-------- DATA EXTRACT --------
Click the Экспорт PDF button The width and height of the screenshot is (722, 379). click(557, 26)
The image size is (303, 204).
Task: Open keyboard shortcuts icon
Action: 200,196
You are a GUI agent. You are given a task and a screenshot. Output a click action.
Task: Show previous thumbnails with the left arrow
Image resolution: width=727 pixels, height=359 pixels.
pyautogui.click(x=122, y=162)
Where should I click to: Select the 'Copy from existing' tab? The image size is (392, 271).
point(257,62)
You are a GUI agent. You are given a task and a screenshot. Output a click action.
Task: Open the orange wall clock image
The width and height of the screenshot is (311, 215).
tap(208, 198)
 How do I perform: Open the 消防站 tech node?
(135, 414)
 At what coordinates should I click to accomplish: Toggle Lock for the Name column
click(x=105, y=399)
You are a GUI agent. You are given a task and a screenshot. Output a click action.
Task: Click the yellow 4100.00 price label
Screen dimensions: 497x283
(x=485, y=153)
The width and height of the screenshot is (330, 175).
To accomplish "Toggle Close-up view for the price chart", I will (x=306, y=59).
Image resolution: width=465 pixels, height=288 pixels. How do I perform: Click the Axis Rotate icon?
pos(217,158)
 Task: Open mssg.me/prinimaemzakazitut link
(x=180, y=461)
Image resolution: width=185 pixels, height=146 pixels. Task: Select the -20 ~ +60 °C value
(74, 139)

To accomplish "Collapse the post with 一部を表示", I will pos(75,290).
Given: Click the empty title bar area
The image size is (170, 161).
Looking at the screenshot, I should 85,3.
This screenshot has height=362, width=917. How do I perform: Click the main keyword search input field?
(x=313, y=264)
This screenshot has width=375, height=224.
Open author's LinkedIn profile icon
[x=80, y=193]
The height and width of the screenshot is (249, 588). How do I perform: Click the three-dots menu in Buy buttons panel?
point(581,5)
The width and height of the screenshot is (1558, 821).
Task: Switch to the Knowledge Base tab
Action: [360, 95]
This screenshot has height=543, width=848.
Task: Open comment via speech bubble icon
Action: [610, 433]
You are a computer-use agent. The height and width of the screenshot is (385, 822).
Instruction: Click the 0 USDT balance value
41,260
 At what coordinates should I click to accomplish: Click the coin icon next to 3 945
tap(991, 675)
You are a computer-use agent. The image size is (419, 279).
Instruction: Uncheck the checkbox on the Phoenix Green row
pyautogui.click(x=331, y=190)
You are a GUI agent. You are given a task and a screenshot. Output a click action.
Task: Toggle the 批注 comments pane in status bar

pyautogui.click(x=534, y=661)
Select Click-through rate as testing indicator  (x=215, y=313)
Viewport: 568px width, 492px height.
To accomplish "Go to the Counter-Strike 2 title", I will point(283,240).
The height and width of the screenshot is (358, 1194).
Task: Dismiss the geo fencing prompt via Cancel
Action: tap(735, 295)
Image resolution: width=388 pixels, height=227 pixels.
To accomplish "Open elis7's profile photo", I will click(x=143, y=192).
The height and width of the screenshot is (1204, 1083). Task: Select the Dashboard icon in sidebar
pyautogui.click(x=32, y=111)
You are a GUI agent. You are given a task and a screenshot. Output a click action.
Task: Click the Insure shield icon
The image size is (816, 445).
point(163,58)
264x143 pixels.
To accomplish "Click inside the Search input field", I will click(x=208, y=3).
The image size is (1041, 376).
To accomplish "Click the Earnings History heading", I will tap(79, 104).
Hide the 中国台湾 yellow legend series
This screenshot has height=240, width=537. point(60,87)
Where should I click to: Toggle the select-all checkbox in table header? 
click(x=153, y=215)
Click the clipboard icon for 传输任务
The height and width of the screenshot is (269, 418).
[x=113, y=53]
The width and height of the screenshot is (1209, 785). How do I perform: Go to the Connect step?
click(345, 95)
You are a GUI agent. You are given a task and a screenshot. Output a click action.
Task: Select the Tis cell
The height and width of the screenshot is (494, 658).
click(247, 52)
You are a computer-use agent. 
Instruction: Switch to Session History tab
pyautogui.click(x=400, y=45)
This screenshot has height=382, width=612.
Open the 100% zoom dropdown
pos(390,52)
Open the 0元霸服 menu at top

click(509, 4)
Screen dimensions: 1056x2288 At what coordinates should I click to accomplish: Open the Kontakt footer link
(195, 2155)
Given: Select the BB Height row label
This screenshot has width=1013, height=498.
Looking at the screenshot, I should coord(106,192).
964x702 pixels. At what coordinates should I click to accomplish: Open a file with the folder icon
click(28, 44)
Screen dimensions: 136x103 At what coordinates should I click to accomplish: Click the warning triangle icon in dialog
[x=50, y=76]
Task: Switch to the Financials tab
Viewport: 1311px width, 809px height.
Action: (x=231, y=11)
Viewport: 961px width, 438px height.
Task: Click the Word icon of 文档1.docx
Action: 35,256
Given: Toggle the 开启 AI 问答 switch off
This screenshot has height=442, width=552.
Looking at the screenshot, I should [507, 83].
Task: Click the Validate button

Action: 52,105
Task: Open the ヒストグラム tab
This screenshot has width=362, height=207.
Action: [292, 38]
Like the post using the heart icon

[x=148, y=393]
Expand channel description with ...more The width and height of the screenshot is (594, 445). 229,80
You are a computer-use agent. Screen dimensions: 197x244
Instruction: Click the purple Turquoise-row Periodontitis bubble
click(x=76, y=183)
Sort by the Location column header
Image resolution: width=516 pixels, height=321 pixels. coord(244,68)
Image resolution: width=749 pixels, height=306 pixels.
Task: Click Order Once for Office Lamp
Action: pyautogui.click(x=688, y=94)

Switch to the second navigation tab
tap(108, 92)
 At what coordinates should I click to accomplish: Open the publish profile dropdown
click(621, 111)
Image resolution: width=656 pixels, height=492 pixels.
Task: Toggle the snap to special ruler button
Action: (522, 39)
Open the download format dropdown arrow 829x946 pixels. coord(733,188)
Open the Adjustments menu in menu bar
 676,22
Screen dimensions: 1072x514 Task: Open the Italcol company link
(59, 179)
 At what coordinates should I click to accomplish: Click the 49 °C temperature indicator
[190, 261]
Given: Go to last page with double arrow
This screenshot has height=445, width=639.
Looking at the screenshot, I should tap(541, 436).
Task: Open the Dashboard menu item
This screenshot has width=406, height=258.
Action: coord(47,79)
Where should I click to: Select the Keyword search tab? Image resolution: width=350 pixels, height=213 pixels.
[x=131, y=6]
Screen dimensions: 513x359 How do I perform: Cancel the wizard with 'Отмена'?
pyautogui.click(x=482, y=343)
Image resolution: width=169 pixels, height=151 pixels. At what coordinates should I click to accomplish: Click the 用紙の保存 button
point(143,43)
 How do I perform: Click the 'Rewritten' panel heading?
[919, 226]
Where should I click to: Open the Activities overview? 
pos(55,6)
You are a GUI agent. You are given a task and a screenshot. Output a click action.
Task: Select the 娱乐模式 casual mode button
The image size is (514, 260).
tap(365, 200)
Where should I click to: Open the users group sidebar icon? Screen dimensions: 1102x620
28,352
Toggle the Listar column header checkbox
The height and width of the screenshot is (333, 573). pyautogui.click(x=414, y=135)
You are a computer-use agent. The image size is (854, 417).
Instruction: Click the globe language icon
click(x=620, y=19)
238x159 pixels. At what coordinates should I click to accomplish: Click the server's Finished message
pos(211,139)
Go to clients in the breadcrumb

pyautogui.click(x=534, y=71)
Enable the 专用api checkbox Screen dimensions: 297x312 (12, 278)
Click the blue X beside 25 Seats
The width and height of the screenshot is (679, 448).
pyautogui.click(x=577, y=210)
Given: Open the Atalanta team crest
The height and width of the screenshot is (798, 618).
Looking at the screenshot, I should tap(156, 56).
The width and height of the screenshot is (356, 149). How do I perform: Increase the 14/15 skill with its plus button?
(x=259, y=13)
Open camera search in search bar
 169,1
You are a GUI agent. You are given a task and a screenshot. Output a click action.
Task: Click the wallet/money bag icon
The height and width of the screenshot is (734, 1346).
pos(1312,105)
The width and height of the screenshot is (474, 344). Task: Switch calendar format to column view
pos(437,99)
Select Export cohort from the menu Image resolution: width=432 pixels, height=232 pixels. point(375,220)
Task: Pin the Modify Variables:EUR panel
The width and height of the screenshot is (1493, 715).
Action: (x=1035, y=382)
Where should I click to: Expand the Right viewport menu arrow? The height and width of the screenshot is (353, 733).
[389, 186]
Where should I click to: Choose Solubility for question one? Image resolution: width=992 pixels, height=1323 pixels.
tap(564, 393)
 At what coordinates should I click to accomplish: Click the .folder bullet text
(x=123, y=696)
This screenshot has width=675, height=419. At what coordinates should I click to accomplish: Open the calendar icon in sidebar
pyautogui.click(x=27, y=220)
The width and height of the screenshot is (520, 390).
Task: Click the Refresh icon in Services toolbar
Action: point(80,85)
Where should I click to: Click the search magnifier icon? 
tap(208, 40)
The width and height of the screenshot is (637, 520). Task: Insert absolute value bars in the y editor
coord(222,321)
--------
◆ PROBLEM TO SOLVE
Working through the records above, copy each line in which "price" is found.

◆ RESPONSE BOX
Task: Click the yellow 4100.00 price label
To accomplish "Toggle Close-up view for the price chart", I will (x=306, y=59).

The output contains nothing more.